▸ **Your task**: From the article below on CeeTox's EPA contract, output the passage that begins at the words "KALAMAZOO — CeeTox Inc., a" and stops after "to be toxic.", copied word for word.
----- Provided text
KALAMAZOO — CeeTox Inc., a Kalamazoo-based life sciences company, has been awarded a contract with a maximum value of $25.9 million over a year — with four additional one-year options, bringing the total possible award to $129.6 million — from the United States Environmental Protection Agency.

The contract is part of the EPA’s ongoing ToxCast program, launched in 2007 to develop a cost-effective approach for prioritizing and testing the thousands of chemicals that need toxicity assessment. CeeTox will use advanced tools to help the EPA understand how human body processes are affected by exposure to chemicals and which chemicals are likely to be toxic.

CeeTox, founded in 2003, is a contract research organization focused on in vitro toxicity and safety screening of new products including drug candidates, medical devices, cosmetics, personal care products, agricultural chemicals and household chemicals. In vitro typically refers to a test that is performed in cell cultures instead of in or on an animal.

CeeTox was chosen through an open, competitive request-for-proposal process and awarded the ToxCast contract based on excellence in four areas: technical proposal, qualifications of personnel, quality assurance-quality control program and past performance. As a result of the award, the company plans to add staff at its Kalamazoo facility, including project managers, scientists and support staff, over the five-year period of the contract.
----------
----- Excerpted records
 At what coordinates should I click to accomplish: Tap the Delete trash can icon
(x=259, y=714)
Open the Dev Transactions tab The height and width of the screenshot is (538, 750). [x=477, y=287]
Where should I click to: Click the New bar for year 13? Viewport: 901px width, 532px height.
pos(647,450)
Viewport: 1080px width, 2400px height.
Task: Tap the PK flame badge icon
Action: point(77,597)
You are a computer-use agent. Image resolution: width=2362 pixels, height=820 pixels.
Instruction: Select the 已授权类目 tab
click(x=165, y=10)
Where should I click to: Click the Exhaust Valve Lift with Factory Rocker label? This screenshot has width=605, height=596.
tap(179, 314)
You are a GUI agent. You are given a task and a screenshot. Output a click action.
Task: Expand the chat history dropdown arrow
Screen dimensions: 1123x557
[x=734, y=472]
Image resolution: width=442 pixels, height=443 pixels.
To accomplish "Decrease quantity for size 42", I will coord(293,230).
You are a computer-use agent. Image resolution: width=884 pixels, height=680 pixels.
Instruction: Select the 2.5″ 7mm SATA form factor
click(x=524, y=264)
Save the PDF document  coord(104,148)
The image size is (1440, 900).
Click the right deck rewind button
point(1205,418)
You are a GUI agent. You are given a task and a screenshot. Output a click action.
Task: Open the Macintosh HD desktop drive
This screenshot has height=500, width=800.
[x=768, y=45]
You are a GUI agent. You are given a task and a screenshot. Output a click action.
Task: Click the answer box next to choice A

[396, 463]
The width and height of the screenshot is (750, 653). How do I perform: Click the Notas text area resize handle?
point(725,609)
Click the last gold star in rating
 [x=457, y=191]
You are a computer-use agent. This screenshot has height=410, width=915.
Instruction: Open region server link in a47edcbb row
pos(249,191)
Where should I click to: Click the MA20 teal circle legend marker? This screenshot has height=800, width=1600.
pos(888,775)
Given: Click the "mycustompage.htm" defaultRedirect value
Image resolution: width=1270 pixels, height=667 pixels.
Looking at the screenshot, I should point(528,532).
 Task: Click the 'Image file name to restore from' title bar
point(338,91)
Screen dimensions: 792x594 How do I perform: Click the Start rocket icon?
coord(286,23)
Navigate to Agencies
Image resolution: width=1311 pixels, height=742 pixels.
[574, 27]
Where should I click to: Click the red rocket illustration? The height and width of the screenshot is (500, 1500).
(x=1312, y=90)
----------
▸ **Response to the task**:
KALAMAZOO — CeeTox Inc., a Kalamazoo-based life sciences company, has been awarded a contract with a maximum value of $25.9 million over a year — with four additional one-year options, bringing the total possible award to $129.6 million — from the United States Environmental Protection Agency.

The contract is part of the EPA’s ongoing ToxCast program, launched in 2007 to develop a cost-effective approach for prioritizing and testing the thousands of chemicals that need toxicity assessment. CeeTox will use advanced tools to help the EPA understand how human body processes are affected by exposure to chemicals and which chemicals are likely to be toxic.